He’s back!

There’s something reassuringly retro about Arnie’s comeback film, his first starring role since 2003’s forgettable “Terminator 3: Rise Of The Machines”. “The Last Stand” goes right back to basics, with Arnie playing a small town sheriff whose sleepy little community just happens to be on the escape route being used by an escaped drug dealer who busted out while he was being transferred to his execution.

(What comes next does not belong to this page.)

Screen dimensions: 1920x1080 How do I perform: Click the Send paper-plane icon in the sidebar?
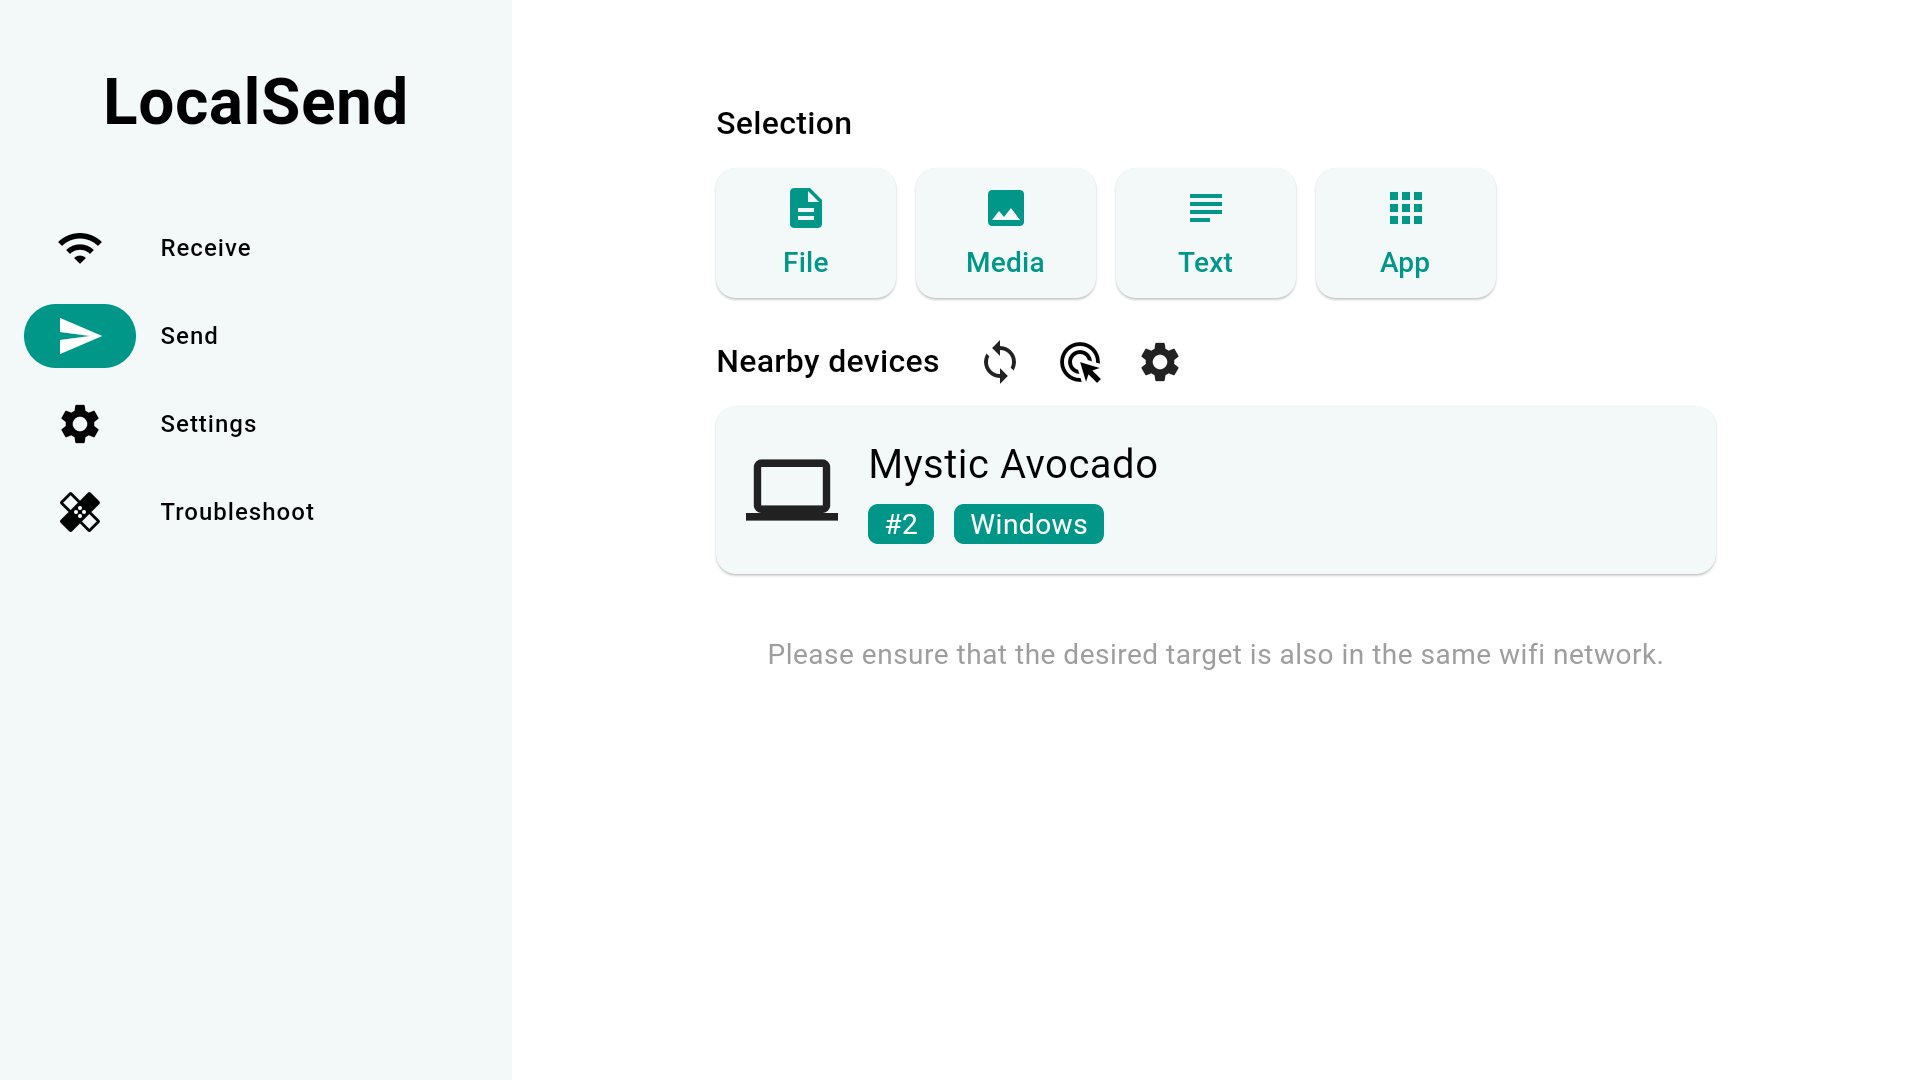79,336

There’s some classic, old-school narrative tricks of the trade at work here: we know the bad guy is very bad because we see him do nasty, merciless things, so we’re all set for him to have his ass handed to him by Arnie. There’s no room for shades of grey here, this is a black and white movie in all but film stock. Schwarzenegger seems like he’s never been away and, if anything, seems fresher and more energised than he has in any film since “True Lies”. He seems completely at home as Sheriff Ray Owens, the aging sheriff of Sommerton Junction but luckily for us, and unluckily for drug lord Gabriel Cortez (Eduardo Noriega), he used to be a member of some LAPD special ops squad.

Ray rounds up a rag tag band of deputies and deputised townsfolk and prepares to face down the escapee. The supporting cast including the likes of Jaime Alexander, Luis Guzmán, Johnny Knoxville provides both firepower and fun as they face down the hired goons and their leader Burrell (Peter Stormare) while Cortez races towards the town in a conveniently appropriated special edition sports car capable of speeds of up to 200mph. Only Forrest Whitaker, who pops up as a hapless and unnecessary FBI agent trying desperately to recapture Cortez but is outwitted at every turn, seems unnecessary and out of place in this otherwise streamlined joyride.

Director Kim Jewson keeps things simple, allowing the story to motor along without any pause for the fashionable angst and self-reflection. This is the film equivalent of a muscle car and it doesn’t care about your feelings, it just wants to get the bad guy and f**k him up. It’s action packed, clever without being gimmicky and there are a few choice one-liners to chuckle over. There’s even an old granny with a shotgun, just for fun. I’d grown to accept that they just don’t make them like this anymore. God-damn it’s good to have Arnie back!